Auch in Österreich häufen sich besorgniserregende Entwicklungen: Die Unzufriedenheit mit den repräsentativen Institutionen hat in den vergangenen Jahren zugenommen und in Teilen der Bevölkerung hat sich der Eindruck verfestigt, dass die eigenen Lebensumstände durch politische Beteiligung nicht mehr positiv verändert werden können. Verstärkt Zuspruch erhalten wiederum Parteien und Politiker:innen, die einfache Lösungen für komplexe Probleme anbieten. Die Analysen zu diesen Entwicklungen füllen inzwischen Regale, der Blick „von unten“ erhält dabei jedoch wenig Aufmerksamkeit:
Mitbestimmung ist eine Frage der Klassenzugehörigkeit
Fragen wir die Menschen, was Demokratie für sie ausmacht, stehen Gleichheit und Mitbestimmung ganz oben auf der Liste. Egal wer man ist, woher man kommt oder was man besitzt: Jede:r hat eine Stimme und kann mit dieser im gleichen Ausmaß wie alle anderen die uns gemeinsam betreffenden Lebensumstände mitgestalten. Gerade entlang dieses zentralen, mit der demokratischen Idee einhergehenden Versprechens haben die Schieflagen zuletzt jedoch wieder zugenommen. So waren zu Beginn der 1980er Jahre rund 5 % der Bevölkerung ab 16 Jahren aufgrund ihrer ausländischen Staatsbürgerschaften nicht wahlberechtigt, bei der Nationalratswahl im Herbst 2024 galt dies bereits für mehr als ein Fünftel und bei der Wiener Landtags- und Gemeinderatswahl im Frühjahr 2025 durfte sogar mehr als jede:r Dritte nicht wählen.

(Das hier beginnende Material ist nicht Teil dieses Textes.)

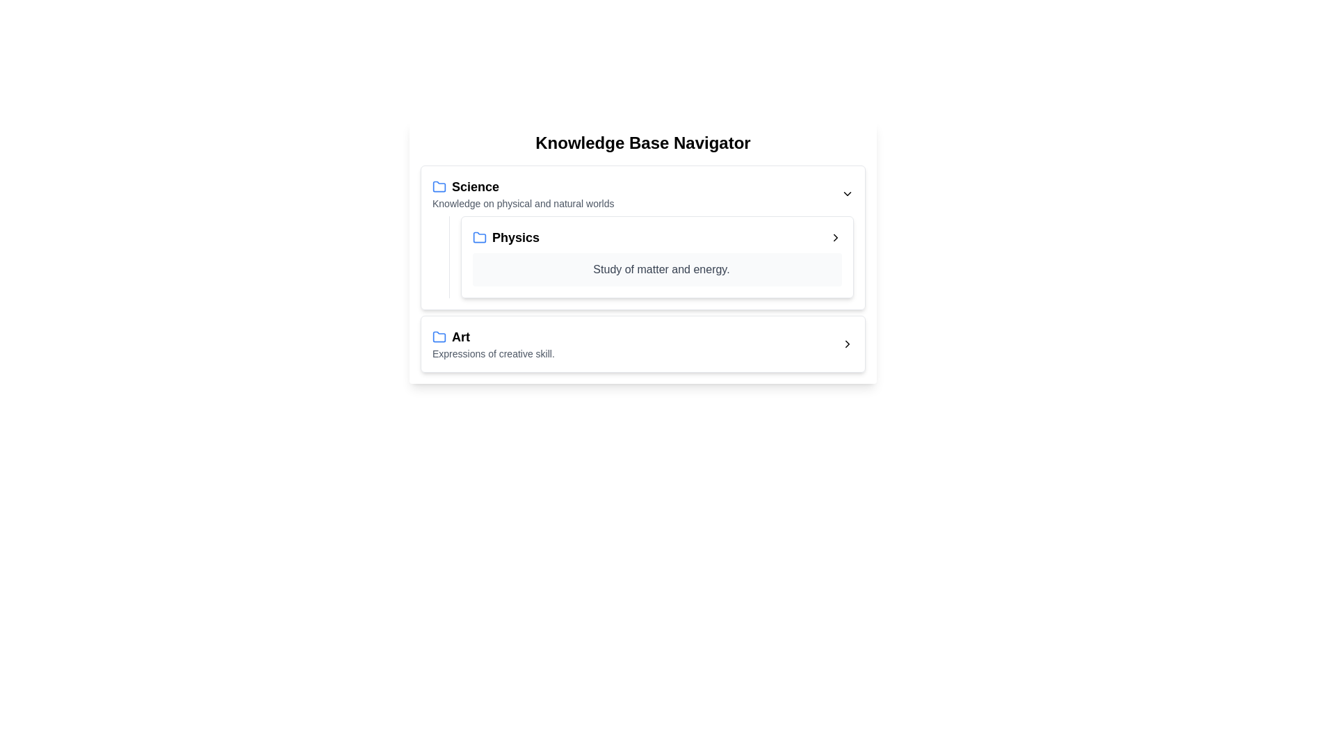  Describe the element at coordinates (506, 237) in the screenshot. I see `the bold text label reading 'Physics' located next to the blue folder icon` at that location.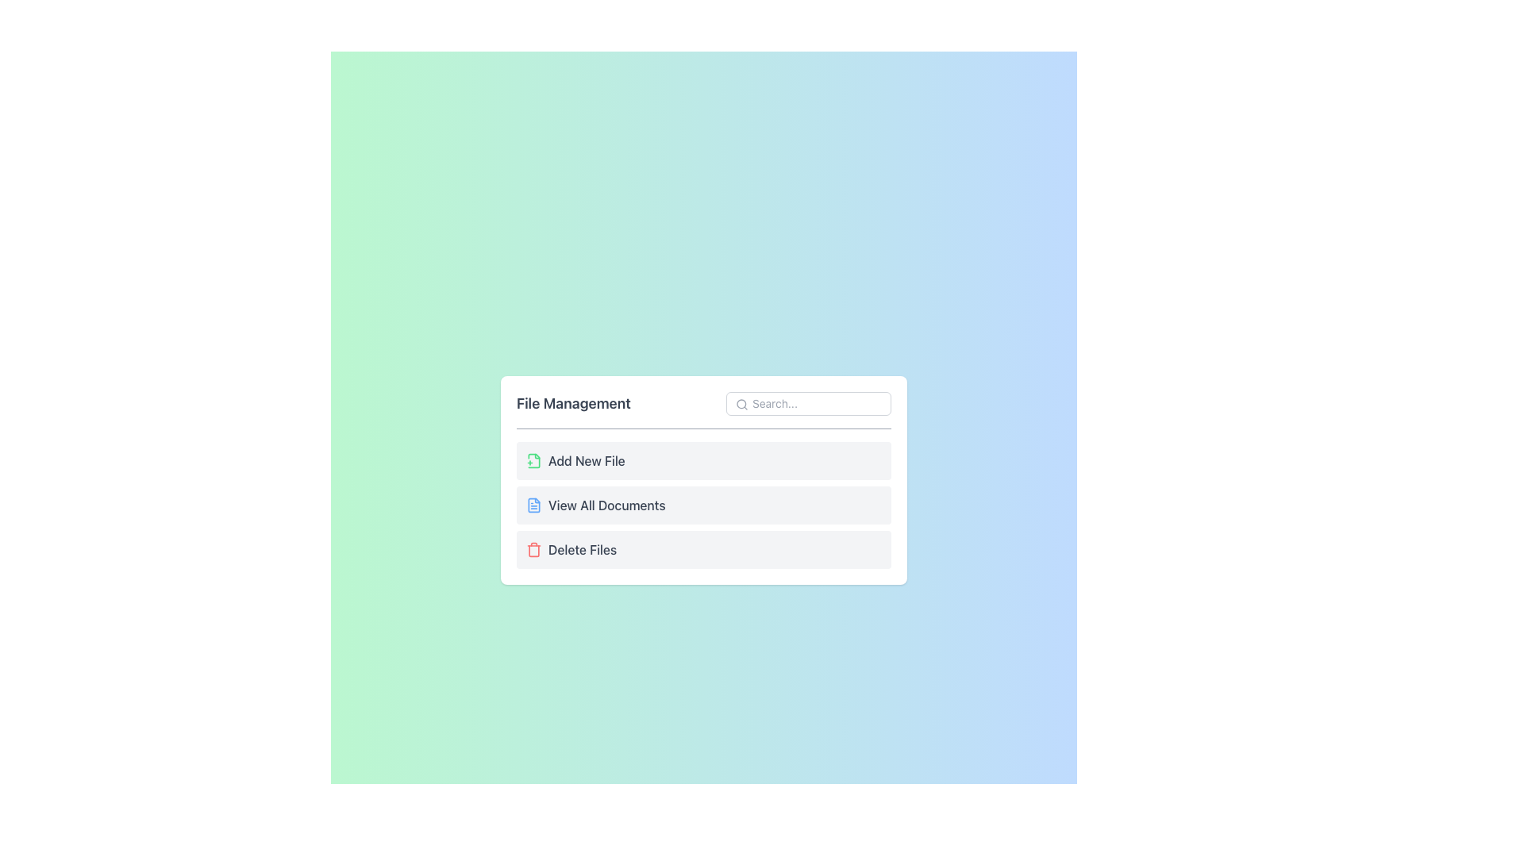 The image size is (1524, 857). I want to click on the blue file icon representing a document, located in the 'View All Documents' section, which is the second item in a vertical list of three options, so click(533, 505).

Dieser Ausschluss von der politisch wirksamsten Form der Mitbestimmung ist über die Bevölkerung hinweg nicht gleich verteilt – betroffen sind in erster Linie Arbeiter:innen und Dienstleister:innen in Berufen mit niedrigem Einkommen und geringer gesellschaftlicher Anerkennung. Österreichweit haben beispielsweise 66 % der Reinigungskräfte, 60 % der Beschäftigten in Gastronomie und Tourismus oder auch 41 % der Beschäftigten in der Nahrungsmittel herstellung kein Wahlrecht. Für sie ist die österreichische Staatsbürgerschaft – und damit das Wahlrecht – aufgrund der finanziellen Voraussetzungen häufig nicht leistbar.

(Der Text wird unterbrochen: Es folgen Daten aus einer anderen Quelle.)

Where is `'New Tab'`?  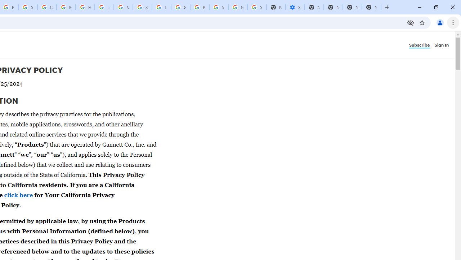 'New Tab' is located at coordinates (372, 7).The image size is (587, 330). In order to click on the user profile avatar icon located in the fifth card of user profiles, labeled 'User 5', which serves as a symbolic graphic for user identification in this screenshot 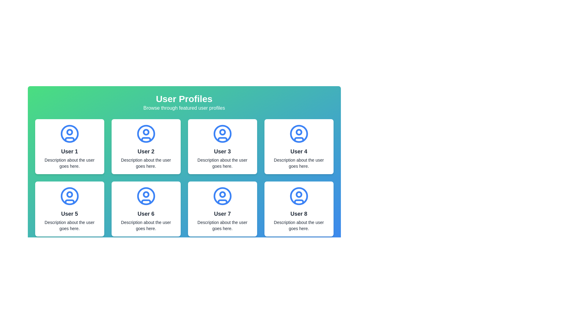, I will do `click(69, 196)`.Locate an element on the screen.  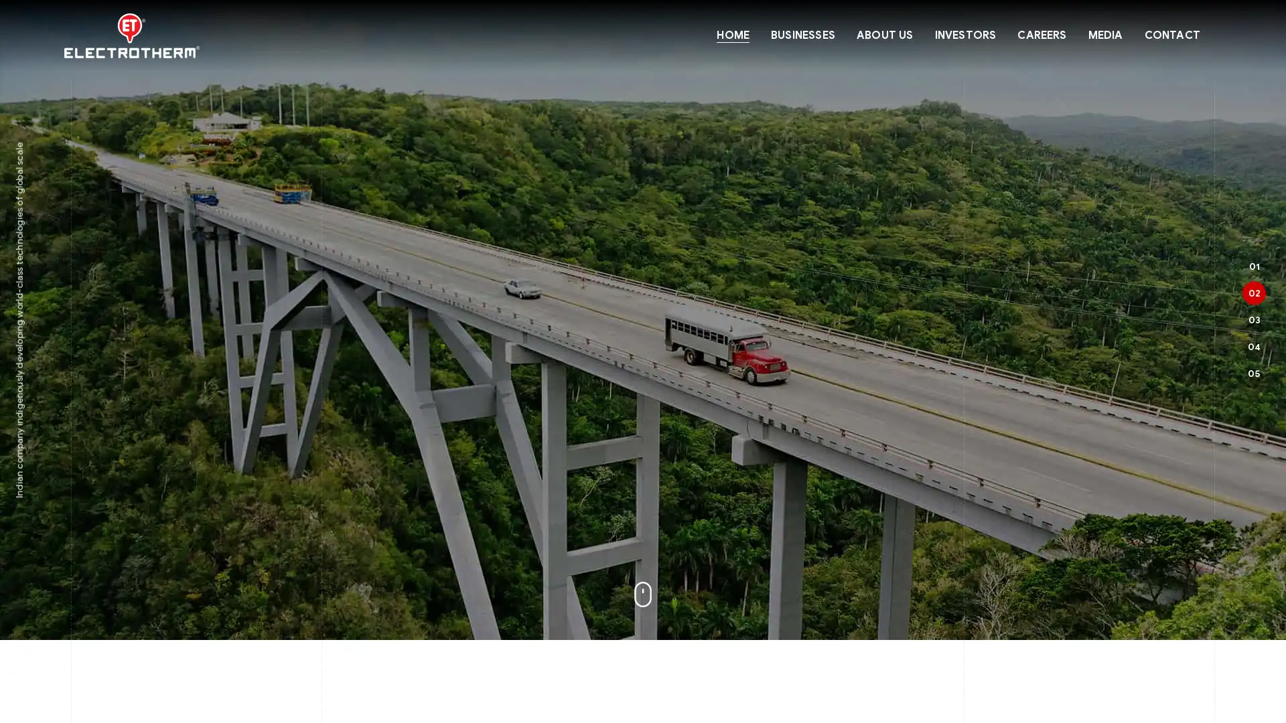
Mouse Image is located at coordinates (641, 593). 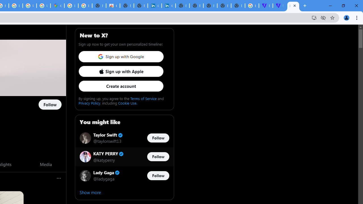 I want to click on 'More', so click(x=59, y=178).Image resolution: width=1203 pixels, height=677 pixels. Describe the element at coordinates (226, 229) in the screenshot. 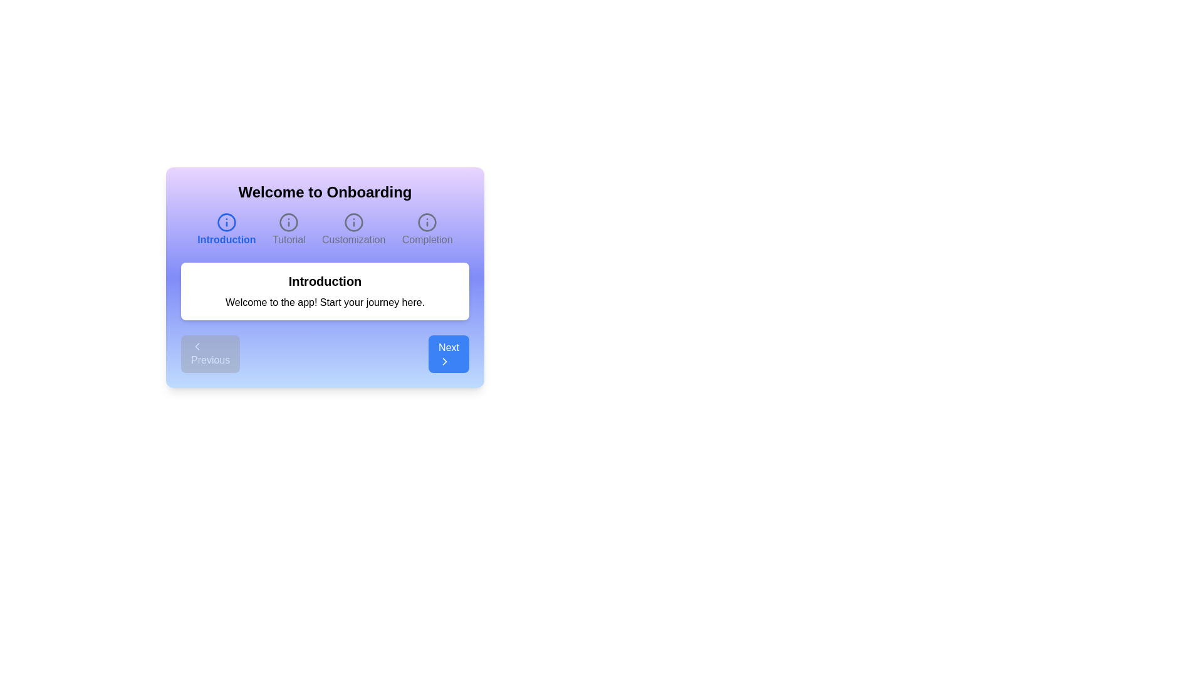

I see `the leftmost navigation step indicator for the 'Introduction' step in the onboarding process` at that location.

Ähnlich klassenspezifisch verlaufen die Grenzen auch innerhalb der Berechtigten: An der Nationalratswahl 2024 nicht teilgenommen haben 12 % der Wahlberechtigten im oberen, jedoch 39 % der Wahlberechtigten im unteren Einkommensdrittel. Dabei sind Wahlen eine vergleichsweise niederschwellige Partizipationsform – der Beteiligungsspalt fällt wesentlich größer aus, wenn es um die Mitarbeit in Bürgerinitiativen oder politischen Parteien geht. Damit ist also nicht nur der Zugang zu Beteiligungsrechten, sondern auch die Beteiligung selbst eine Frage der Klassenzugehörigkeit.
Ökonomische Ungleichheit = politische Ungleichheit
Inzwischen stammt nicht nur die Mehrzahl der Nicht-Wahlberechtigten, sondern auch jene der Nichtwähler:innen aus dem unteren Einkommensdrittel. Bei Letzteren haben dabei zahlreiche Erfahrungen von Ausschluss – von finanzieller Sicherheit, guter Arbeit, gesellschaftlicher Anerkennung und wirksamer Mitbestimmung – das Vertrauen in die Demokratie untergraben. Ausdruck finden diese Erfahrungen beispielsweise in Berichten, von der Politik als Menschen zweiter Klasse behandelt zu werden.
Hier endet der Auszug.